The foundations for successful riding
Back to the CT vs Standard double chainring debate, and one that relates to sprints and sprint training.
For us in the amateur ranks, does it really make a difference whether our bikes are equipped with CT or Standard chainring when it comes to sprint training and race performance?
With the same cassette in the rear, the difference b/n CT 50 and Standard 53 is exactly 6%. And given the top end pros like Cavendish and Hushovd only has 53/11 to play with at the top end, do riders in the mid amateur ranks (often with 25+% discount in peak sprint power) really need that 53 in a sprint? OR should the average amateurs train for higher cadence on a lower gear rather than over-stressing on 53/11 at a low cadence?
Bianchi, Ridley, Montague, GT, Garmin and All things Apple
I think it rarely matters at our level. I started riding club A grade with a 50/11 and didn't have trouble in sprints (not that I can win them, but gearing isn't the issue ). If it was a downhill sprint or big tailwind then I might've spun out but I don't think I've ever come across a downhill sprint. 50/11 is a bigger gear than 53/12 which a fair few guys with a 53 use anyway.
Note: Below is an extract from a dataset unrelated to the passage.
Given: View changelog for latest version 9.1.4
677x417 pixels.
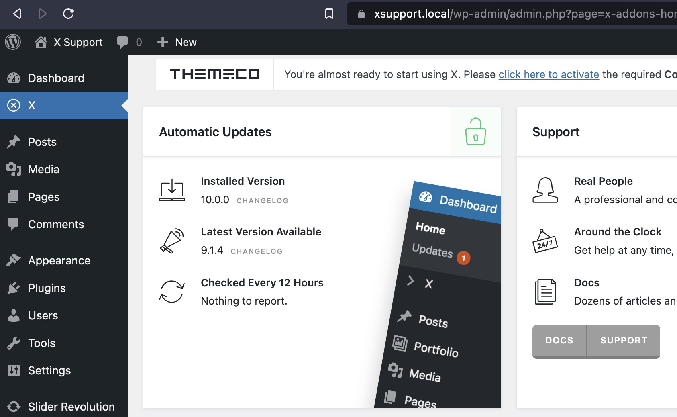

I concur Phillip. But there seemed to be a prevailing misconception out there that CT chainsets are "slow". Or there seems to be a mentality that only the Standard double are for serious riders.
However, it's of interest to see if there are alternate argument for running standard double ie. 53 ring, for this specific purpose. I am particularly interested in well supported and scientifically justified argument. Does power meter data show any differentiation?
Bianchi, Ridley, Montague, GT, Garmin and All things Apple
gear inches are gear inches.
they don't care via what combination of chainring/cog they are attained.
all you do by going compact is choose one smaller tooth cog at rear and you pretty much have exactly same gear:
given most trackies will do sprint training in gears from 82-96", then you are well covered by either.
Thanks Alex, but some out there don't seem to understand this.
So for doubters' benefit, based on your knowledge of amateur rank road racers (up to club A-B level), do they really need that 53/11 for sprints? Is there any advantage by sprinting or carrying out sprint training on 53/11? Are races won or lost due to absence of that 53/11 as opposed to 53/11 (apart from downhill sprint finishes)?
Bianchi, Ridley, Montague, GT, Garmin and All things Apple
I'm sure Alex can explain the science better than I can, but according to my calculations the difference between 50/11 and 53/11 at 70 kph is 7 rpm. That is, to do 70 kph with a 53/11 gear, you need to spin at 115 rpm. With a 50/11 gear, you'd need to spin at 122 rpm.
I might be talking out my hat here, but surely that difference would be insignificant to any seasoned cyclist?
A big gear is totally useless to you, unless you can push it. No science in that!
We only ever had a top of 112inch when racing and slip streaming semis at 60mph.
I don't suffer fools easily and so long as you have done your best,you should have no regrets.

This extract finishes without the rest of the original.